§ Instructions to follow
Rewrite as a numbered list, without blank lines, the stored-entry rows from the start of the rows up to and including the line with "Looking at the screenshot, I should click(217, 582).".

Stored entries
--- BEGIN ---

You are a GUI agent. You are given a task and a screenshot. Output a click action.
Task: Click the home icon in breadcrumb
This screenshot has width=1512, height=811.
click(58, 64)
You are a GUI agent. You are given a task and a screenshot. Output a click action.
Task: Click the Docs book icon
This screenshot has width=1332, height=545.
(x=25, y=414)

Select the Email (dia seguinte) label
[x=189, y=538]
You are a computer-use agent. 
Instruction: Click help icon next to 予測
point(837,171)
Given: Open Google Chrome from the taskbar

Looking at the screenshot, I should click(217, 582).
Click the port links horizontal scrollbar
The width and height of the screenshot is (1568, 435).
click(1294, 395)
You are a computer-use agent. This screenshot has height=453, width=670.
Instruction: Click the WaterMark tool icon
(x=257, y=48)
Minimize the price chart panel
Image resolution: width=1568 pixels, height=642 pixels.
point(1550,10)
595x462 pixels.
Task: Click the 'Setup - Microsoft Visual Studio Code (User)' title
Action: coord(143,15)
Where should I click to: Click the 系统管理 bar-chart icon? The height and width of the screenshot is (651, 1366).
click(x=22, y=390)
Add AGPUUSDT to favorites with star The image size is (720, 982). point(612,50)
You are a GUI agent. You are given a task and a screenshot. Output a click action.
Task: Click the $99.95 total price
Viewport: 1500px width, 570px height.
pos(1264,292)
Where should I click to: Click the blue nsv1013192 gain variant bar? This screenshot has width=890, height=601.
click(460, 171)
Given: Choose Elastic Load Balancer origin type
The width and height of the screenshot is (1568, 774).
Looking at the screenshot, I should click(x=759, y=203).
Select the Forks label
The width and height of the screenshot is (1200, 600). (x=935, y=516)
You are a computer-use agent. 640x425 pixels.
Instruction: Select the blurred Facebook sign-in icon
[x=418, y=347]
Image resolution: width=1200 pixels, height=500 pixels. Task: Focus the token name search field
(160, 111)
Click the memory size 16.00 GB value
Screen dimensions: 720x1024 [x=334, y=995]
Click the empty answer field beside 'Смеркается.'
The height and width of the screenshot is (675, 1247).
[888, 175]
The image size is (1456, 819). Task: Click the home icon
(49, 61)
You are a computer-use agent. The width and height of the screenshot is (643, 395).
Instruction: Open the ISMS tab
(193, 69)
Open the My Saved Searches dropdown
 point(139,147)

--- END ---

§ Result of this task
1. You are a GUI agent. You are given a task and a screenshot. Output a click action.
2. Task: Click the home icon in breadcrumb
3. This screenshot has width=1512, height=811.
4. click(58, 64)
5. You are a GUI agent. You are given a task and a screenshot. Output a click action.
6. Task: Click the Docs book icon
7. This screenshot has width=1332, height=545.
8. (x=25, y=414)
9. Select the Email (dia seguinte) label
10. [x=189, y=538]
11. You are a computer-use agent. 
12. Instruction: Click help icon next to 予測
13. point(837,171)
14. Given: Open Google Chrome from the taskbar
15. Looking at the screenshot, I should click(217, 582).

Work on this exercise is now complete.